Worms in space: The Molecular Muscle Experiments


10 September 2018 12:40
astronaut Tim Peake in space © NASA
Astronaut Tim Peake exercising in space

A team of scientists are working together on an exciting project to send worms into space in a bid to discover more about muscle loss during space flight.

The experiment by researchers from Nottingham, Exeter and Lancaster Universities will see microscopic worms flown to the International Space Station later this year to try to understand what causes astronauts to suffer from spaceflight-induced muscle loss.

Spaceflight is an extreme environment that causes many negative health changes to the body, and astronauts can lose up to 40 per cent of their muscle after six months in space; the equivalent of ageing up to 40 years in terms of loss of strength.

This muscle loss could reduce in-flight performance and threaten astronaut health on longer missions. 

The worms being used in the Molecular Muscle Experiment are known as C. elegans. Despite being only 1mm long in adulthood, they share many essential biological characteristics with humans. Previous experiments have shown they display similar biological changes in space to humans, including alterations to muscle and the ability to use energy.

Sam Gyimah, Science Minister, said: “It’s not every day that you hear of the potential health benefits of sending worms into space, but this crucial project which is also the first of its kind, could lead to better treatment for muscular conditions for people on Earth as well as improving the wellbeing of our astronauts.

“Along with our commitment through the modern Industrial Strategy to support our space sector to go from strength to strength, our world-leading research sector is consistently pushing the boundaries of existing knowledge for the benefit of all.”

Dr Chris Gaffney, Lecturer in Sports Science at Lancaster Medical School, is a member of the Scientific Team who has been centrally involved in the project.

He has just returned from Switzerland where he participated in Experimental Sequence Testing (EST), in preparation for the launch from Florida later this year.

As well as benefitting spaceflight and scientific exploration of the solar system, Dr Gaffney considers the Molecular Muscle Experiment to have benefits closer to home in the treatment of ageing and conditions such as Type 2 Diabetes.

Dr Gaffney said: “If we ever want to go to Mars or undertake long-term exploratory spaceflight, then muscle atrophy is a problem that we must solve. As it stands, it would be unethical to send someone to Mars knowing the potential consequences to their health on their return.

“The work we are doing is also very relevant to understanding the ageing process, as spaceflight is considered a model of accelerated ageing. With an ageing population, new insights from this experiment are more relevant than ever.”

Preparations to send worms into space have been taking place, with the recent visit to Switzerland for testing the latest step in the process.

The worms are in liquid bacterial feed and are sealed in a special gas permeable plastic bag. The plastic bags are then housed in a special incubator. The worms reproduce in space and after growing to adults, in around 6.5 days, they will be frozen until returning to Earth.

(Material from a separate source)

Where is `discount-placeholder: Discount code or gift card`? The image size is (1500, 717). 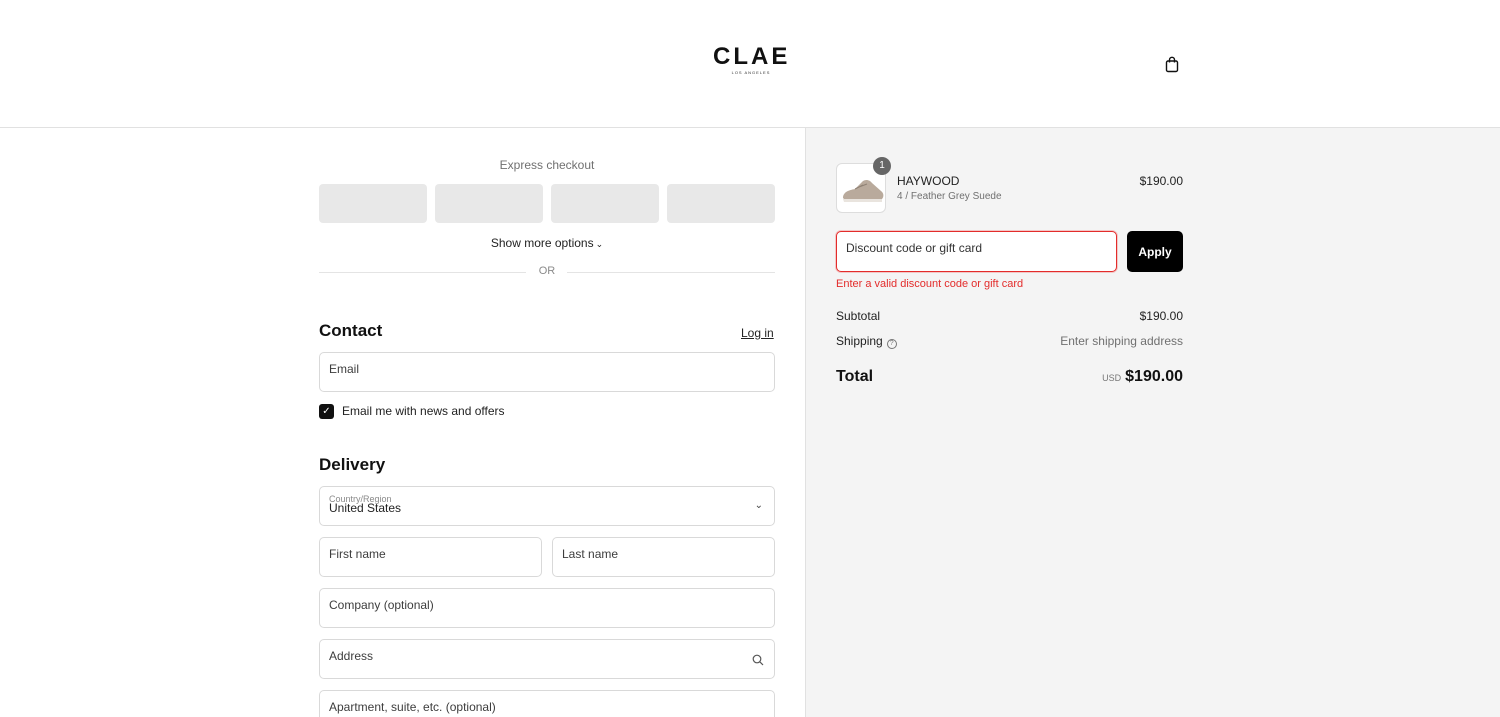
discount-placeholder: Discount code or gift card is located at coordinates (914, 248).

“The Molecular Muscle Experiment aims to understand the causes of neuromuscular decline in space,” said Nate Szewczyk, Professor of Space Biology at the University of Nottingham.

“This research will help us establish the precise molecules that cause muscle problems during spaceflight and enable us to test the effectiveness of novel therapies for preventing the muscle decline associated with spaceflight.”

Dr Tim Etheridge, Senior Lecturer at the University of Exeter, said; “Worms are, perhaps surprisingly, a very good model for human muscle maintenance. At the molecular level, both structurally and metabolically they are highly similar to that of humans and from a space flight specific perspective – they provide a lot of practical advantages. They are very small, quick to grow, cheap and easy to maintain. It makes them good to work with”.

Understanding the causes of muscle loss in space and using this knowledge to find effective therapies could also help develop new treatments for muscular dystrophies, help understand ageing muscle loss and even help improve treatments for diabetes.

Dr Etheridge added: “Spaceflight represents the accelerated human model of the ageing condition and so, hopefully, by understanding the molecular changes it may provide the opportunity to understand human ageing on earth.”

Dr Amanda Collis, BBSRC Executive director, Science, said: "This is an exciting project and a great example of an international collaboration. The challenge to understand more about the worms during spaceflight could help provide new treatments for muscular dystrophies and help improve treatments for diabetes.”

Dr Gaffney, whose previous research into skeletal muscle has involved working with elite athletes, hopes the experiment with the worms will help find the exact cause of muscle loss while in space.

“This is the first UK-led experiment on the International Space Station,” he said. “I’ve loved space since I was very young, so being involved in science onboard the International Space Station is very exciting.”

The project is supported by The European Space Agency, UK Space Agency, BBSRC, MRC, and Arthritis Research UK and the launch is currently scheduled to take place between November 2018 and February 2019.